Like Toast, many of these companies argue they will be able to grow even if there is a consumer slowdown.
The shoemaker Allbirds has emphasised its internet-first business model in contrast to the high fixed costs of traditional bricks-and-mortar retailers, as has the eyewear brand Warby Parker, which intends to go public through a direct listing without selling any new shares.
The clothes rental service Rent the Runway, which filed for an IPO in July, argues that it benefits from stickier subscription-based revenues. And all three companies have touted their sustainable and responsible business practices.
Gareth McCartney, global co-head of equity capital markets at UBS, said the market for IPOs had been “as good as we’ve seen [it] in a decade” for most of this year. But, he added, “beneath the surface . . . there’s a slightly more cautious tone that’s tempering some of the optimism and enthusiasm we’ve seen. That’s driving a slightly more selective approach to assets among investors.”
Weak economic data in the US and China, the spread of the more infectious Delta coronavirus variant and the prospect that central banks will soon begin unwinding stimulus measures have all combined to knock investor confidence.

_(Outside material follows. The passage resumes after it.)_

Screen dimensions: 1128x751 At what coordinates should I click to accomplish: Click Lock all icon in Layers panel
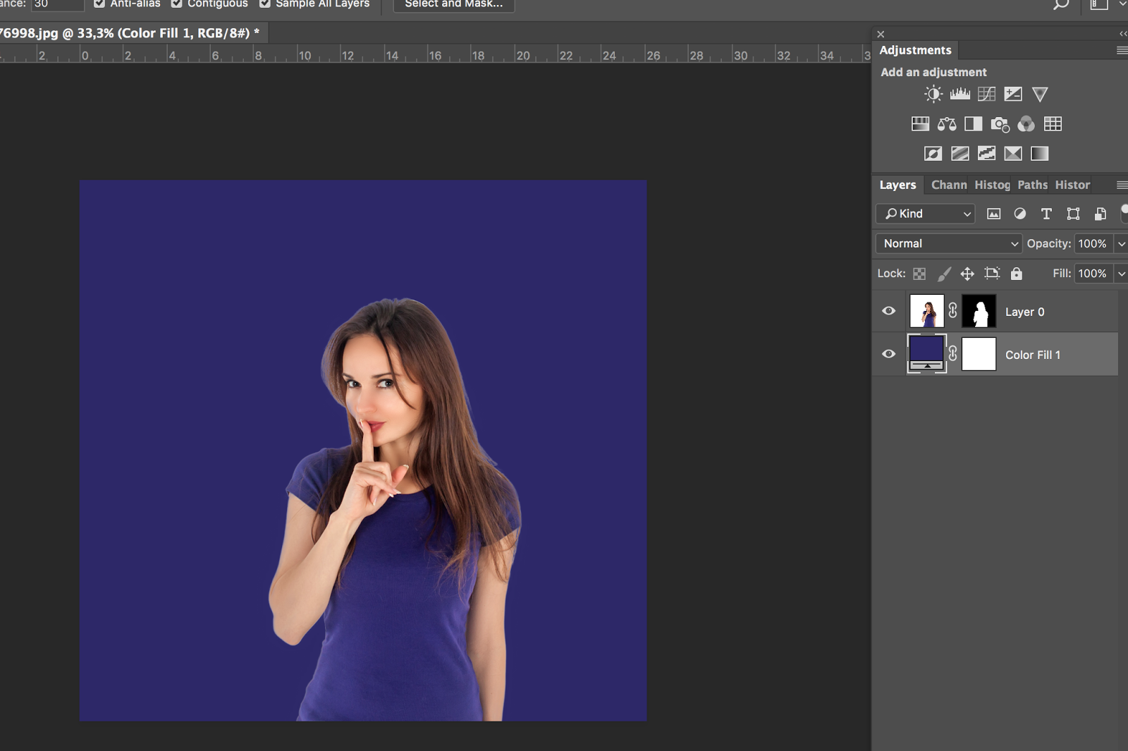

On Monday the US stock market suffered its worst day of trading in months after concerns about the potential default of the Chinese property developer Evergrande sparked a global sell-off.

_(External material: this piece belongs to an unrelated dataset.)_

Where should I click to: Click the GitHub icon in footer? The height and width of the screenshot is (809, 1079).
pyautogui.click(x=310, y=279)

Toast’s IPO prospectus highlighted the risk posed by a more sustained downturn, warning that its main source of revenue depended heavily on factors outside its control such as the success of its customers’ restaurants and general consumer spending levels.
However, despite the short-term damage it suffered last year, Toast added that the pandemic would provide a long-term boost to its business by encouraging an “increased focus on the need for digital solutions”.
“We have confidence in the predictability of the industry,” said Kent Bennett, a partner at Bessemer Venture Partners and director at Toast.
Jeff Sloan, chief executive of Global Payments, a $48bn payments specialist that competes with Toast in the restaurant industry, argued that this trend would be more important than the hit from Covid-19.
“There’s been more technology change in restaurants in the last three years than in the previous 30 years. There’s an enormous tailwind . . . that more than offsets any impact we saw in the restaurant business during the pandemic,” he said.
Sloan added that “I wouldn’t dismiss the Delta variant . . . I’m sure [Toast] will get questions about it as we do”. But he said recent payments data suggest consumer activity growing year-on-year, albeit at a slower rate than earlier in 2021.
Almost 300 companies have completed an IPO in the US so far this year, raising $110bn, according to Dealogic data. Including the deluge of special purpose acquisition companies that have listed this year, some $235bn has been raised across more than 700 deals.
The total amount raised is already almost 40 per cent higher than in the whole of 2020, with dozens more companies expected to list before the end of the year.
Some observers are optimistic that the recent uptick in market volatility will prove to be shortlived. Last week analysts at JPMorgan Chase, for example, said most of the concerns that had made up the recent “wall of worry” were waning.
Jurrien Timmer, director of global macro at Fidelity Investments, said: “Pent-up demand has been largely satisfied as the economy has reopened, but consumers generally are [still] pretty flush.”
Even prototypical consumer goods companies are arguing that the pandemic has resulted in structural changes during Covid-19, such as Keter Group, an Israel-based purveyor of indoor and outdoor furniture that filed for an IPO this month. The company said the pandemic had resulted in a ““shift toward suburban living”.
“The market has been very open-minded to consumer stories, particularly those with a tech overlay,” McCartney said, although he warned “the bar has gone up relative to where we were earlier in the year”.